## BEGIN Recorded data

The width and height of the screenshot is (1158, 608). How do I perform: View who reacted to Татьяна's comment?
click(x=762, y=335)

## END Recorded data
## BEGIN Recorded data

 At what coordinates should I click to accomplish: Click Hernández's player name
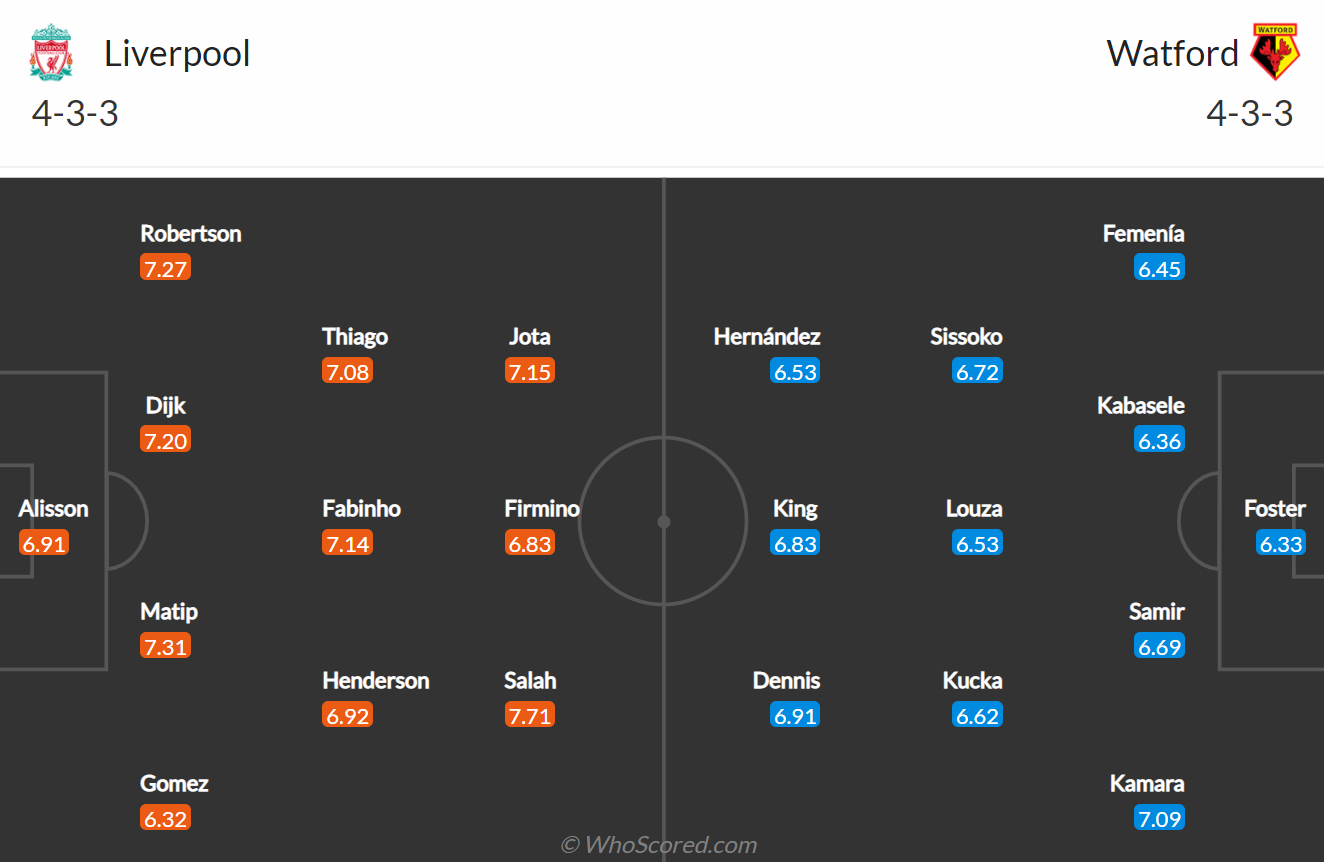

## END Recorded data
## BEGIN Recorded data

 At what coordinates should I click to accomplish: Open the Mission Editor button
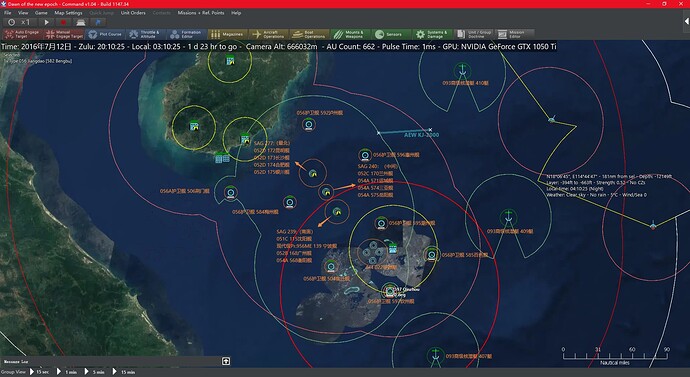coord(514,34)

## END Recorded data

> [What this task involves]:
Turn the lines between the one containing "The width and" and the one containing "click(x=762, y=335)", inclusive, into a numbered list with blank lines omitted.

> [Exercise answer]:
1. The width and height of the screenshot is (1158, 608). How do I perform: View who reacted to Татьяна's comment?
2. click(x=762, y=335)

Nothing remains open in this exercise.